Advocate staff photo by HILARY SCHEINUK -- Jevoah-Jireh's Randy Carter Jr. won the 800- and 1600-meter runs and finished third in the 400 in the Class C division of the LHSAA state track meet Thursday at LSU's Bernie Moore Stadium.

There’s something to be said for perseverance.

The performance of Jehovah-Jireh’s Randy Carter Jr. helped prove that point Thursday night at the Louisiana High School Athletic Association/State Farm Track and Field meet.

Carter battled through seasonal allergies to win three events in the Class C boys competition on the first day of the three-day LHSAA event at the LSU’s Bernie Moore Track Stadium. After winning the 1,600 meters earlier, Carter offered a blunt assessment of what the best part of the race was.

“The best part of it was to finish,” Carter said. “At the end of the first lap Alex (Lewis of Holy Rosary) passed me. That’s when I knew I had to pick it up.”

Carter won the 1,600 meters in 4 minutes, 51.12 seconds and then came back to win the 800 (2:11.01) and the 3,200 (10:53.05). He also placed third in the 400 meters.

Carter’s performance was notable because the efforts of distance runners and teams that won state basketball titles two months ago were a big part of the story in Classes B and C. Carter was voted the Outstanding Boys Performer in Class C.

“I’m happy I won three events,” Carter said. “But I know I can do better.”

No star shined brighter than First Baptist Christian’s Gabrielle Jennings, who won all four of her individual events and broke her own record in three of them en route to Outstanding Girls Performer honors in Class C.

Jennings started by winning the 1,600 in a record mark of 5:05.98. She won the 800 with a record time of 5:24.81 and concluded the day with a win in the 3,200 in 11:30.85. In between, the sophomore won the 400 in 1:02.26. She now has 30 state titles combined in cross country, indoor and outdoor track.

“We have the possibility of getting second,” Jennings said of the decision to do four individual events for her Slidell-based school. “It’s really good publicity for the school. Everybody gets to receive credit for what they’ve done when we place higher as a team.”

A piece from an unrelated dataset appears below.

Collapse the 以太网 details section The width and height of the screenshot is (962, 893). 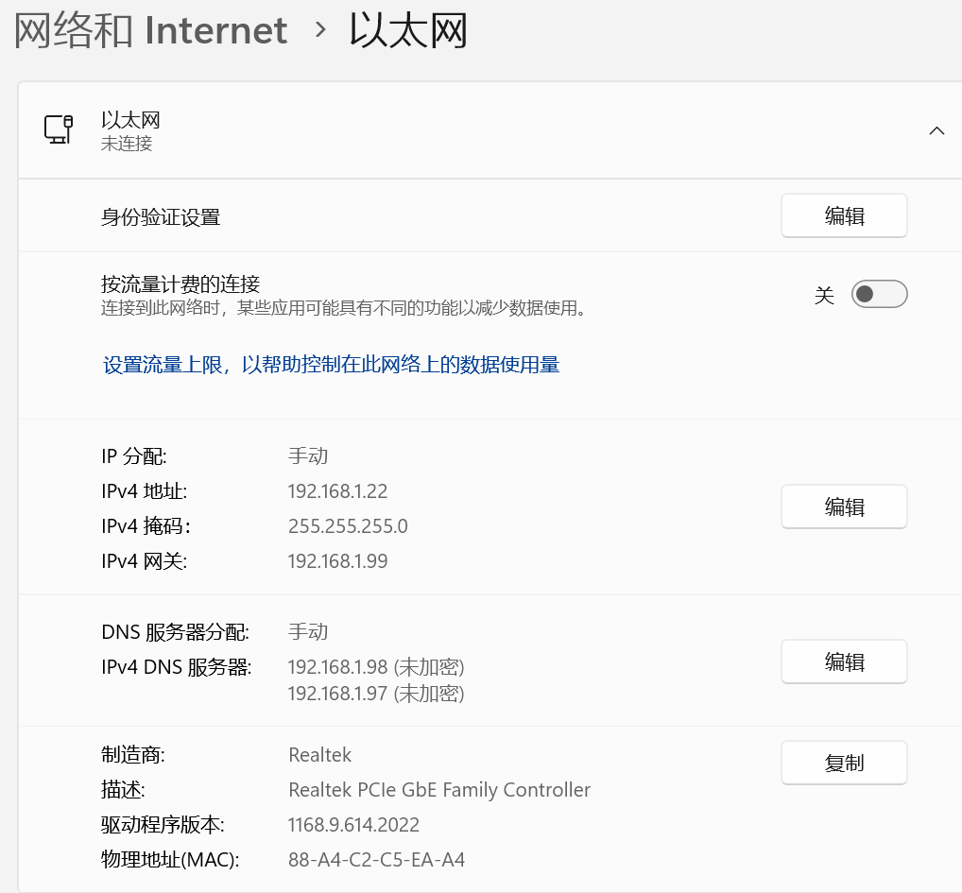click(936, 131)
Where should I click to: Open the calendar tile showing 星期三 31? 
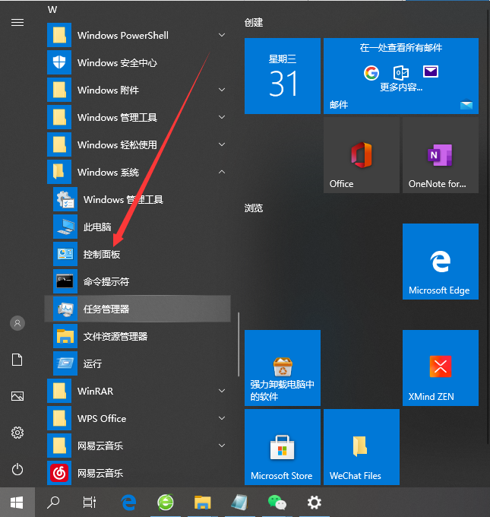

New Living Word and Hackberry claimed team titles in Class C to add to the basketball titles already won in March. Ruston-based New Living Word tallied 122 points to win the boys title ahead of Johnson Bayou (81), Epps (56) and Jehovah-Jireh (50).

Hackberry, located near Lake Charles, also won a state title in softball last week. HHS finished with 190 points. Epps (84) was second, placing ahead of First Baptist (67) and Louisiana School for the Deaf.

The day’s other record-setter was Hackberry’s Reagan Darbonne, who won the Class C pole vault in 9 feet, 6 inches. She also won the 100 hurdles and 100-meter dash. Louisiana School for the Deaf’s Alexia Powell won the 300 hurdles (51.42).

Simsboro claimed the Class B boys title with 641/2 points, edging Centerville (61). Bell City (52) and Alexandria’s Grace Christian (45) followed. Weston took the Class B girls title with 70, besting Episcopal School of Acadiana (62) in what was a tight race for the team title. Bell City and Simsboro each finished with 53 points in the girls division.

Rontavious Abney of Simsboro was voted the Outstanding Boys Performer in Class B after winning the 110 hurdles in 15.19 seconds and the 300 hurdles in 40.86. Episcopal School of Acadiana’s Elasha Williams was the Outstanding Girls Performer in Class B.

Williams won the 400 meters in 1:00.05 and the triple jump in 35-5¾ for ESA.

There also was a distance-race theme in Class B involving a local competitor as Patrick Taylor’s Celia Zaeringer edged Holden’s Clarissa Smith in two events. Zaeringer won the 1,600 (5:22.61) and 3,200 (12:08.15). Smith also got a title, winning the 800 in 2:31.75.

Thursday’s meet was the final championship event for Hosanna Christian, which is closing its high school portion this spring.

HCA’s Jeremy Williams took second in the triple jump and fifth in the 400. Teammate Kiana Ridley was sixth in the girls 100.

“We’re the last graduating class for the school,” Williams said. “We had to leave some kind of mark athletically.”